Geçtiğimiz ay Türk Hava Yolları çalışanlarının toplu sözleşme görüşmeleri tıkanmış bir sürece girmişken ve kapıda grev görünürken Hükümetin bir torba yasa ile havacılık sektörüne grev yasağı getirmesi çalışanların tepkisine neden olmuştu. Bu tepkilerini basın açıklamaları ve iş yavaşlatma gibi araçlarla kamuoyuna duyurmak isteyen çalışanlardan üç yüz beşinin iş sözleşmeleri THY yönetimince fesih edildi.
THY yönetimi bu fesih işlemini 2822 sayılı Toplu iş sözleşmesi grev ve Lokavt Kanunun 45 ve 70. Maddelerine dayandırmaktadır. Bu maddeler yasanın kanunsuz grev ve lokavt ile ilgili maddeleridir.
Bizde bu yazımızda gelişen bu somut olay çerçevesinde karşımıza çıkan grev yasağı, kanunsuz grev gibi kavramlar üzerinde durarak konuyu değerlendirmeye çalışacağız.

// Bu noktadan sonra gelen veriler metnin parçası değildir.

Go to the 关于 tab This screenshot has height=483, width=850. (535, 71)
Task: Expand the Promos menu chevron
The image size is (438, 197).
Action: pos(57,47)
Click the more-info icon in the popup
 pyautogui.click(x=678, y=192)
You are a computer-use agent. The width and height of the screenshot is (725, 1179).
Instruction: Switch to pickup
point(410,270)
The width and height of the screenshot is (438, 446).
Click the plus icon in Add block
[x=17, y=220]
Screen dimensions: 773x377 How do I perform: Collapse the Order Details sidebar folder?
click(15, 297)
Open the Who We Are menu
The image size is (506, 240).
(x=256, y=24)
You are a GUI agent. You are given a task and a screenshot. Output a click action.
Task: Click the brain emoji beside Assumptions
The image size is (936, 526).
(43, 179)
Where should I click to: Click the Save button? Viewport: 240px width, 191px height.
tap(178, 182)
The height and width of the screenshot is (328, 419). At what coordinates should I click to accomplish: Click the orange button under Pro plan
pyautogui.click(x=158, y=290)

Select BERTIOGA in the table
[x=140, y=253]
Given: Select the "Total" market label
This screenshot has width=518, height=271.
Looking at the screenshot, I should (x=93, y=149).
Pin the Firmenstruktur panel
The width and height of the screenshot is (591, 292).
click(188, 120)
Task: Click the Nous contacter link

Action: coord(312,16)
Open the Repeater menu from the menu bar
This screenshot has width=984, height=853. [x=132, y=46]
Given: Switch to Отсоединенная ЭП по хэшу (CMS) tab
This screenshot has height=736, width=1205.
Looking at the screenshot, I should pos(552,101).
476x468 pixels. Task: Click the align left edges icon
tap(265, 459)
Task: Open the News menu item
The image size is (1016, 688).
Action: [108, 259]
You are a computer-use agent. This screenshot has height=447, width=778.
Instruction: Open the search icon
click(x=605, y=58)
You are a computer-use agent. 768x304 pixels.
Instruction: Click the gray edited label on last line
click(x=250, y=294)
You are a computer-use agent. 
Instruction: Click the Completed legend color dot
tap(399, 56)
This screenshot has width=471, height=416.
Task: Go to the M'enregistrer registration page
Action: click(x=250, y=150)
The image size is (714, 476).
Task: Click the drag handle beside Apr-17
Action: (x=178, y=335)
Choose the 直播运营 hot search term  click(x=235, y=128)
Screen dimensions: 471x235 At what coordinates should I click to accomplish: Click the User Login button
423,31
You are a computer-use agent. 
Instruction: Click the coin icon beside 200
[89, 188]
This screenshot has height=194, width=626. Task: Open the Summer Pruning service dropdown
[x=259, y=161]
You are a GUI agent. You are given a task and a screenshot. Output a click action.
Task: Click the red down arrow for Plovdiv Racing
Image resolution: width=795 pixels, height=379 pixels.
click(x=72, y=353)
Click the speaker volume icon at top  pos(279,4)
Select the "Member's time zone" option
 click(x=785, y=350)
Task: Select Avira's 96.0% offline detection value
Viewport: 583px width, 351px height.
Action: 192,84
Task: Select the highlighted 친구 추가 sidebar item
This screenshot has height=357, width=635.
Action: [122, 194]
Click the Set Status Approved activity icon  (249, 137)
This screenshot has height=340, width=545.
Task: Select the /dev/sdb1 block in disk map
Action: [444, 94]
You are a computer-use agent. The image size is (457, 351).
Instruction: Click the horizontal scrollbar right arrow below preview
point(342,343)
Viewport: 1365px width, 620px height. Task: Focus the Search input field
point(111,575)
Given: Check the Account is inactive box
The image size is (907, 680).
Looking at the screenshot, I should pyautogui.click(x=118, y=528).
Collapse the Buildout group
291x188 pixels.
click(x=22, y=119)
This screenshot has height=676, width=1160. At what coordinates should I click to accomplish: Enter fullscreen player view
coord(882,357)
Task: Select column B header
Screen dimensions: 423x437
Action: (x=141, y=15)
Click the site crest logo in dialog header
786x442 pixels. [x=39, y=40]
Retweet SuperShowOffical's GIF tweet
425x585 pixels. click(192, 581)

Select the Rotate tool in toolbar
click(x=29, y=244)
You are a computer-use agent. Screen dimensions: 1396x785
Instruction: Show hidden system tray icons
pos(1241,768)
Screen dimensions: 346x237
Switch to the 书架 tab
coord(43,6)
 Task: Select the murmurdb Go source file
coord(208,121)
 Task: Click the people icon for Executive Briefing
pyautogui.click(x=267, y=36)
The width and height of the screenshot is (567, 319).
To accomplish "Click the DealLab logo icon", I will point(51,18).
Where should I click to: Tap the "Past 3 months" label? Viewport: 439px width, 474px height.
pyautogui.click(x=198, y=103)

Öncelikle grevin Anayasal ve dolayısı ile yasal çerçevede gerçekleşmesi koşulu ile bir hak olduğunu belirtmeliyiz. Bununla birlikte grev hakkı olmaksızın işçiler bakımından örgütlülüğün ve toplu sözleşme hakkının anlamı önemli ölçüde ortadan kalkmaktadır.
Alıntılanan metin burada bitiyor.